You have a prompt that changes every time based on your client's data? Extracting structured information from an LLM's output is a nightmare of manual parsing? We, at Meteora Web, have been there. After 8 years building platforms for real businesses, we learned that without chains, prompt templates, and output parsers every LLM integration becomes an unmanageable mess.
This guide is for developers who have already seen a model generate text. Now we want that text to become usable data: JSON, enums, lists, dates. And we want the prompt to be reusable without copy-pasting every time.
Let's start with a concrete problem: you need to call an LLM and get an array of objects with name, price, and category. If you parse with regex, when the model changes wording your code breaks. That's why output parsers exist.
Why Prompt Templates and Output Parsers Are Not Optional
An LLM only sees strings. But your business logic works with objects, arrays, enums. Without a parser, every response is raw text: writing fragile regex, handling exceptions, hoping the model respects the format. It's inefficient and brittle. We see it every day in projects that come to us: code full of split(",") and json.loads without error handling.
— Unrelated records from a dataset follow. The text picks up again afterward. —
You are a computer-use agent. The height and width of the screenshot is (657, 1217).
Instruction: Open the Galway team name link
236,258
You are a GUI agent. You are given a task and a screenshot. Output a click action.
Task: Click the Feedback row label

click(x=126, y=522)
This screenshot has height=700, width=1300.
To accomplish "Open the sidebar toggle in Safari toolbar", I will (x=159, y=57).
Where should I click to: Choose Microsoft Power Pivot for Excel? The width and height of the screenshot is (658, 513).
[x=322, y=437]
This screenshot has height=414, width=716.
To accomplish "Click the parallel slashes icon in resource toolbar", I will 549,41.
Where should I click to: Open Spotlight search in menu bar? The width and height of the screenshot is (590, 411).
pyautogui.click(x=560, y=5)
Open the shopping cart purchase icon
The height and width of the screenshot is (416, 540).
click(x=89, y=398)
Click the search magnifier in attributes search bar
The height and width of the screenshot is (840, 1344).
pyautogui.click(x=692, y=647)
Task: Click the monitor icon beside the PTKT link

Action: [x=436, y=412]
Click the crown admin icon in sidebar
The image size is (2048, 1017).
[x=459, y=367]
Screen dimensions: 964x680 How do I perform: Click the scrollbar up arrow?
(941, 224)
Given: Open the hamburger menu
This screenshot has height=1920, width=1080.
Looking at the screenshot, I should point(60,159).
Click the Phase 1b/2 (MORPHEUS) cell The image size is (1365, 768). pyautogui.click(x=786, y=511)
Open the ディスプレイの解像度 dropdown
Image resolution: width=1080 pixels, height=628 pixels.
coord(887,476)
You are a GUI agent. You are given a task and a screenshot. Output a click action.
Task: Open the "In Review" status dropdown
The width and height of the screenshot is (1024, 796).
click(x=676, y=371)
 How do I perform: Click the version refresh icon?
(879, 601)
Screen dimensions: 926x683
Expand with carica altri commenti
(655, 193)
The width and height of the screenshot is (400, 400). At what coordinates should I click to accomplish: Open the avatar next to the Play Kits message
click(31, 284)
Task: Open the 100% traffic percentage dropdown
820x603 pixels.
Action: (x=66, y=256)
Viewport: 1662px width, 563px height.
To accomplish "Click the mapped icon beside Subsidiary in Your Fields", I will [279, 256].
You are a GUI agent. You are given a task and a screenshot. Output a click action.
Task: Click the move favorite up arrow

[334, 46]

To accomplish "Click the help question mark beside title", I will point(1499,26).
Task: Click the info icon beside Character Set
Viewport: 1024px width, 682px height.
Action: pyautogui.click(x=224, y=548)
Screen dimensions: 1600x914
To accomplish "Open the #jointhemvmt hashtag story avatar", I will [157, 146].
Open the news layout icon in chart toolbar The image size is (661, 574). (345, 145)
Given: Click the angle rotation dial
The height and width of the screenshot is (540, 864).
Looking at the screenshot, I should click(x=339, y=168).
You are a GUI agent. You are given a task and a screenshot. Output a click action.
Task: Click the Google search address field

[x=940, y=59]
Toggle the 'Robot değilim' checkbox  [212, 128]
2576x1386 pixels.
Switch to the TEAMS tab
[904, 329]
Prompt templates save you from building strings with manual concatenation: variables, f-strings, and other tricks work, but become unreadable when the prompt exceeds 10 lines. A template separates the fixed structure from the variable part, and supports formats like f-string or jinja2.
The Basics: From Raw Prompt to Structured Template
LangChain offers PromptTemplate and ChatPromptTemplate. We almost always use the latter because in real projects chat models (gpt-4, claude, gemini) respond better to structured messages (system, user, assistant).
Simple PromptTemplate
from langchain.prompts import PromptTemplate
template = """Translate the following sentence into French:
Sentence: {sentence}
Translation:"""
prompt = PromptTemplate(input_variables=["sentence"], template=template)
print(prompt.format(sentence="Hello world"))
Output: the string ready to be sent. Simple, but it has a limitation: it doesn't handle separate system messages.
ChatPromptTemplate for Real Conversations
When using chat models, the prompt is a list of messages. Here's how it's done:
from langchain.prompts import ChatPromptTemplate
from langchain.schema import SystemMessage, HumanMessage
template = ChatPromptTemplate.from_messages([
("system", "You are an expert Italian cuisine assistant."),
("human", "Give me a recipe for {dish}.")
])
messages = template.format_messages(dish="carbonara")
print(messages)
The messages are objects that LangChain will pass directly to the model.
Partial Templates
Often you have fixed variables across multiple calls (e.g., output language). Instead of passing it every time, use partial variables:
partial = template.partial(language="English")
# now you can call format without specifying language
print(partial.format(product="coffee"))
Output Parser: Turning Text into Data
The parser does the dirty work for you. LangChain has predefined ones, but you can create your own by subclassing BaseOutputParser.
PydanticOutputParser
Our favorite: declare a Pydantic model, and the parser generates instructions for the model and then validates the output JSON.
from langchain.output_parsers import PydanticOutputParser
from pydantic import BaseModel, Field
class Product(BaseModel):
name: str = Field(description="Name of the product")
price: float = Field(description="Price in USD")
category: str = Field(description="Category of the product")
parser = PydanticOutputParser(pydantic_object=Product)
# Get the format instructions for the prompt
instructions = parser.get_format_instructions()
print(instructions)
The instructions tell the model to return a JSON with those fields. Then, when you get the response:
llm_response = '{"name": "Arabica Coffee", "price": 12.50, "category": "Beverages"}'
product = parser.parse(llm_response)
print(product.name) # Arabica Coffee
If the JSON is malformed or fields are missing, parse throws an error. Handle it with a try-except.
CommaSeparatedListOutputParser
Useful for simple lists:
from langchain.output_parsers import CommaSeparatedListOutputParser
parser = CommaSeparatedListOutputParser()
print(parser.parse("apples, pears, bananas")) # ['apples', 'pears', 'bananas']
OutputFixingParser
When the model gets the format wrong, this parser attempts to fix it by calling a second LLM. We only use it in contexts where extra cost is acceptable (e.g., batch jobs at night).
Chains: Connecting Template, Model, Parser
A chain is a link between prompt, LLM, and parser. LangChain has LLMChain that does everything at once, but for greater control we use LCEL (LangChain Expression Language).
Classic LLMChain
from langchain.chains import LLMChain
from langchain.llms import OpenAI
llm = OpenAI(temperature=0)
chain = LLMChain(
prompt=template,
llm=llm,
output_parser=parser
)
result = chain.run(product="coffee")
print(result) # already parsed as Product object
Chain with LCEL (Modern)
LCEL is more powerful and composable. We, at Meteora Web, have migrated all projects to LCEL:
from langchain.schema import StrOutputParser
from langchain.schema.runnable import RunnablePassthrough
chain = template | llm | parser
# equivalent: prompt -> LLM -> parser
result = chain.invoke({"dish": "risotto"})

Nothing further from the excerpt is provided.